MAKALAH KONFIGURASI KEBUDAYAAN DAN PERADABAN MASYARAKAT

Contoh Makalah
KONFIGURASI KEBUDAYAAN DAN PERADABAN MASYARAKAT
SULAWESI TENGGARA MODERN
Oleh :

Abstrak

            Globalisasi telah mendorong terjadinya perubahan berbagai aspek kehidupan manusia. Perubahan itu pula telah menimbulkan interaksi antarkebudayaan dan kemajuan peradaban manusia. Pada konteks lokalitas, kebudayaan suku bangsa di Sulawesi Tenggara juga telah mengalami pergeseran dan perubahan seiring dengan dinamika kehidupan masyarakatnya. Konfigurasi kebudayaan suku bangsa di Sulawesi Tenggara diharapkan dapat menciptakan peradaban ke arah yang lebih baik, maju, dan modern.
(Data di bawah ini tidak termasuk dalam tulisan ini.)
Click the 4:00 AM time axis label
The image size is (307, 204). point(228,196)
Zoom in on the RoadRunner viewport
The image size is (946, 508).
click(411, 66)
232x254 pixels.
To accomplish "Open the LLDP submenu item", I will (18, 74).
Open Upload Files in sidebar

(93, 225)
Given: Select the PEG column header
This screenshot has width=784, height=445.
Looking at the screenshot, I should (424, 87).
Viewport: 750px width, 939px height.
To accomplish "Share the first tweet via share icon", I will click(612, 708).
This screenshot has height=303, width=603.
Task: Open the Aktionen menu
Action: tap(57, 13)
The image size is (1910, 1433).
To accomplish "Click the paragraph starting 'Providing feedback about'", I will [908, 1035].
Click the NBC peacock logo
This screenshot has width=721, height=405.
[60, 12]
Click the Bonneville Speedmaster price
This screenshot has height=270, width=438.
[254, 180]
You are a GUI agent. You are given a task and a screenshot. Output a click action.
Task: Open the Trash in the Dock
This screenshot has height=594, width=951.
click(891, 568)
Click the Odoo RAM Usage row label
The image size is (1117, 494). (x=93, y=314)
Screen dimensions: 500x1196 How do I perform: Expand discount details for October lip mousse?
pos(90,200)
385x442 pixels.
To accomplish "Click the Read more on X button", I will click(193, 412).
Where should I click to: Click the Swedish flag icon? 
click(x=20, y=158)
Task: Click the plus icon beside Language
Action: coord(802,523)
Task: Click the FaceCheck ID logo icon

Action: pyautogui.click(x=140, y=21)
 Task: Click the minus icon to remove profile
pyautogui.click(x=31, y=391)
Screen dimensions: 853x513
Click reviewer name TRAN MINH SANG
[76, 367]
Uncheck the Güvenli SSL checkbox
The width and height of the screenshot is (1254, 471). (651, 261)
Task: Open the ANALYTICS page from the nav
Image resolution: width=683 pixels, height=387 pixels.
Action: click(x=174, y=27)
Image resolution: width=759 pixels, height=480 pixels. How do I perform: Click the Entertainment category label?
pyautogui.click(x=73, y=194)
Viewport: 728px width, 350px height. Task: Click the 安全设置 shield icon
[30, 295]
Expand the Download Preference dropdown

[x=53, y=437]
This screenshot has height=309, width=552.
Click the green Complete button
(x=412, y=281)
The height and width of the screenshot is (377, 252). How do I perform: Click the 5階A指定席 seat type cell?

Oleh karena itu, konfigurasi kebudayaan dan peradaban masyarakat Sulawesi Tenggara yang modern ini tidak menimbulkan terjadinya konflik sosial. Untuk menciptakan harmonisasi masyarakat yang pluralis tersebut, maka diperlukan sebuah prinsip “ethics of pluralism” dengan cara mengembangkan prinsip “cross-cutting affiliations” antarsuku bangsa yang ada di Propinsi Sulawesi Tenggara.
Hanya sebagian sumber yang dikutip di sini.